Tragédia humana II
Rápido como a lama, que se soltou do seu cercado, engolfou povoações, ceifando vidas humanas, avançou mais, ganhando distância e destroçando o que encontrava pela frente, incluindo-se vida de animais, o tempo passou e uma semana se foi desde a trágica tarde de cinco de novembro. Não dá e, talvez, nunca dê para somar todos os prejuízos, em todos os sentidos, razão pela qual, antes da discussão em torno da culpa e responsabilidades, há que planejar a recuperação que, naturalmente, será na proporção inversa à velocidade da destruição.
Não que não se deva apurá-las e cobrá-las (culpa e responsabilidades), se houver de quem cobrar, mas há prioridades que, em ocasiões similares passadas, em pontos diversos do país, foram sufocadas por veleidades e presunções na área da competência gerencial, o que sempre resulta em mais sofrimento, nas baixas camadas sociais. Há que reconhecer prioridade na atenção às vítimas, a começar das mais vulneráveis. De alguma forma e ainda que humilde, é pessoa humana a agente, a autora, a que produz. A obra pode ser importante, mas não mais que seu autor! É lamentável que se chorem as perdas do patrimônio, seja ele público ou privado, antes da atenção à pessoa que, conforme já dito, muito ainda se desgastará psicologicamente, como consequência do elo rompido no curso de sua vida, se compensação não lhe for dada no mesmo nível.

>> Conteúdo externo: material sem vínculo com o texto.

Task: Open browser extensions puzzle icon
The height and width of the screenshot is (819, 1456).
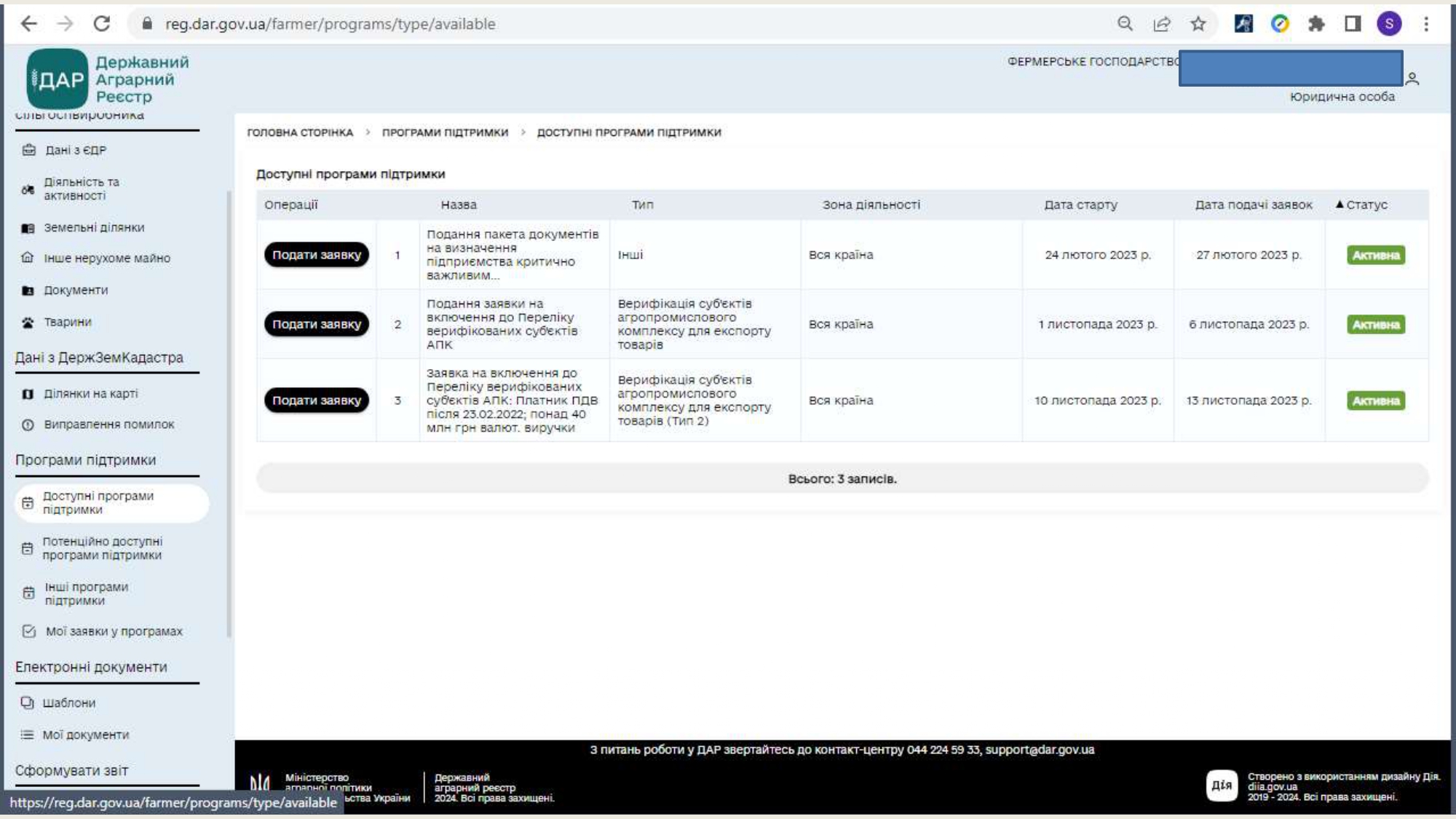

O indivíduo tem impressionante capacidade de se recuperar dos traumas e continuar sua vida, mas seu íntimo tem que encontrar apoio, também, no interior de seu semelhante, da mesma forma que o organismo físico debilitado se recupera por meio de sangue doado por outrem, seu semelhante. Para a própria recuperação de perdas materiais é imprescindível que, primeiramente, se recupere a pessoa.
Após as barragens rompidas, as ações em prol dos sobreviventes deveriam se conduzir, concomitantemente, nos níveis individual e, sobretudo, coletivo, considerando que comunidades rurais cultuam e valorizam, muito mais, a convivência solidária. Todos esses aspectos deveriam ser levados em conta, no enfrentamento das consequências, que não são poucas, muitas a serem identificadas no transcorrer do processo de superação do trauma inicial.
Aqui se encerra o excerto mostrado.